Quand les librairies rurales jouent un rôle de "quasi-service public"

Une étude de la Fédération interrégionale du livre et de la lecture présente la réalité des librairies rurales. Implantées prioritairement dans des régions touristiques, elles affichent des activités qui, selon leurs propriétaires, en font l'équivalent des services publics culturels de proximité.

Les libraires sont bien présentes dans les campagnes françaises, où elles jouent un rôle social au-delà d'une simple présence commerciale, selon une étude économique inédite commanditée par la Fédération interrégionale du livre et de la lecture (Fill) et parue début juin.

On y apprend tout d'abord que 817 librairies sont implantées en territoire rural, soit environ 30% des librairies métropolitaines. Si cette présence est conforme au poids démographique des territoires ruraux (33% de la population française), elle n'en souligne pas moins la rareté d'une telle implantation : seules 3% des communes rurales disposent d'une librairie.

Les territoires touristiques mieux servis 

Mais toutes les régions ne sont pas logées à la même enseigne. Ainsi la Bretagne compte 105 librairies rurales pour un taux de couverture de 10% de ses communes rurales. En Provence-Alpes-Côte d'Azur, ce sont 6% des communes rurales qui disposent d'une librairie. À l'inverse, 1% des communes rurales du Grand Est proposent un tel commerce. Explication : "Les résidences secondaires représentent un moteur économique majeur" pour les librairies. Or si la Bretagne et Provence-Alpes-Côte d'Azur comptent respectivement 12% et 14% de résidences secondaires, ce taux est inférieur à 4% dans le Grand Est. Autre donnée importante en termes d'implantation : 66% des libraires ruraux évoluent dans une zone touristique, essentiellement à la campagne, près de chemins de randonnée ou de monuments classés. 

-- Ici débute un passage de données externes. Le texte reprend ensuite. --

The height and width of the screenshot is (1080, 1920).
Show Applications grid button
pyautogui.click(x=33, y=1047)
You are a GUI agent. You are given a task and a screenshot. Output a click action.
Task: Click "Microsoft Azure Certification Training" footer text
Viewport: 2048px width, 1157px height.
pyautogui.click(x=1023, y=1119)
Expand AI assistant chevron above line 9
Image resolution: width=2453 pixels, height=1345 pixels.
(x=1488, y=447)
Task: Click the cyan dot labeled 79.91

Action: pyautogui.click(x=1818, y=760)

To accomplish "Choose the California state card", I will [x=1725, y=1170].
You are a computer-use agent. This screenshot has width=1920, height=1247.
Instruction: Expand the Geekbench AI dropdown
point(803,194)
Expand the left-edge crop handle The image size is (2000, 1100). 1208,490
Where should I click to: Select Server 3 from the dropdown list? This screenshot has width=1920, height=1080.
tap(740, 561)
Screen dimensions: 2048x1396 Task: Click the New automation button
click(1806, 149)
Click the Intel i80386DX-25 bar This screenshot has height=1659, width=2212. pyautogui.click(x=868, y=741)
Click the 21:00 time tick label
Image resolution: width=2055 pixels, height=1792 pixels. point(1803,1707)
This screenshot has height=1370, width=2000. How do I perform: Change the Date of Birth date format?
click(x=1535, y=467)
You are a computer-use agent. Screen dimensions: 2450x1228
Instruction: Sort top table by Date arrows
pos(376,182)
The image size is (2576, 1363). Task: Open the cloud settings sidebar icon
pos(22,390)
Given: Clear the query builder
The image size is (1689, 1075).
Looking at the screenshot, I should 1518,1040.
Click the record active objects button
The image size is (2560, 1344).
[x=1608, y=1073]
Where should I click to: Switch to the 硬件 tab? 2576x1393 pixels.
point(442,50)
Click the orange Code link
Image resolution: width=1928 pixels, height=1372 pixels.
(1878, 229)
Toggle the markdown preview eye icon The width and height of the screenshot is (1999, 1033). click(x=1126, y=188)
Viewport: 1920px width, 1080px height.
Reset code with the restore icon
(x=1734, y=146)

Un "phare" dans la nuit culturelle ?

Au-delà de cette diversité, l'étude met en exergue certains éléments communs : la librairie rurale apparaît "comme un commerce, un service culturel, un tiers-lieu implicite et parfois un 'amortisseur social'". Mieux, les librairies se "perçoivent, dans de nombreux cas, comme des 'phares', des points d'ancrage dans la vie des habitants, jouant un rôle de quasi-service public". 

Ce "quasi-service public" prend la forme d'"une offre d'animations diversifiée" et d'"un engagement notable" de la part des libraires. Mais également de partenariats privilégiés, puisque 93% des librairies rurales disent travailler avec les bibliothèques de leur territoire, et en moyenne avec au moins cinq médiathèques. On constate une proportion équivalente de libraires travaillant avec les établissements scolaires, ainsi qu'avec "l'ensemble des structures locales". Et si 60% des librairies rurales disent travailler avec les services culturels de la ville, elles indiquent que c'est avec eux que les relations sont "les plus compliquées" (14% de mauvaises relations, 40% de "normales" et 46% de "bonnes").

Toujours à propos des relations avec les collectivités, l'étude précise que si les structures régionales du livre (SRL) et les intercommunalités "semblent bien repérées par les librairies" – et c'est avec elles que les relations sont les meilleures –, à l'inverse, les conseils régionaux, départementaux et les directions régionales des affaires culturelles (Drac) ne sont cités que par une minorité de libraires (entre 24% et 34%). 

Des aides publiques méconnues 

Côté aides publiques, si 20% des librairies rurales bénéficient de subventions du Centre national du livre au titre du label LIR (Librairie indépendante de référence), ce taux est beaucoup plus élevé chez les librairies ayant le plus gros chiffre d'affaires. En outre, une librairie LIR sur deux a obtenu une exonération de CET (contribution économique territoriale) suite à sa labellisation. On remarque encore que lorsqu'elles demandent l'exonération de la CET, les librairies non labellisées LIR l'obtiennent à près de 60%, ce qui dénote "une sous-exploitation du dispositif", pointe l'étude.

Encore plus méconnu est le dispositif Darcos – qui permet aux communes et aux intercommunalités d'attribuer des subventions aux librairies indépendantes –, puisque seuls 6% des librairies l'ont sollicité auprès de leur commune. Globalement, les politiques publiques sont jugées "encore insuffisamment adaptées".

En définitive, la viabilité économique des librairies rurales tient d'abord dans une rentabilité moyenne "plutôt flatteuse" (2,3% du chiffre d'affaires). Mais celle-ci est avant tout due à des rémunérations des gérants basses, voire inexistantes et à des charges de fonctionnement sensiblement plus faibles. D'ailleurs, elles se sont parfois implantées "par opportunité" : soutien d'une collectivité – notamment pour des investissements dans des travaux ou en matériel informatique – ou prix du foncier. L'analyse économique met finalement en évidence "une fragilité économique marquée", surtout pour les plus petites structures.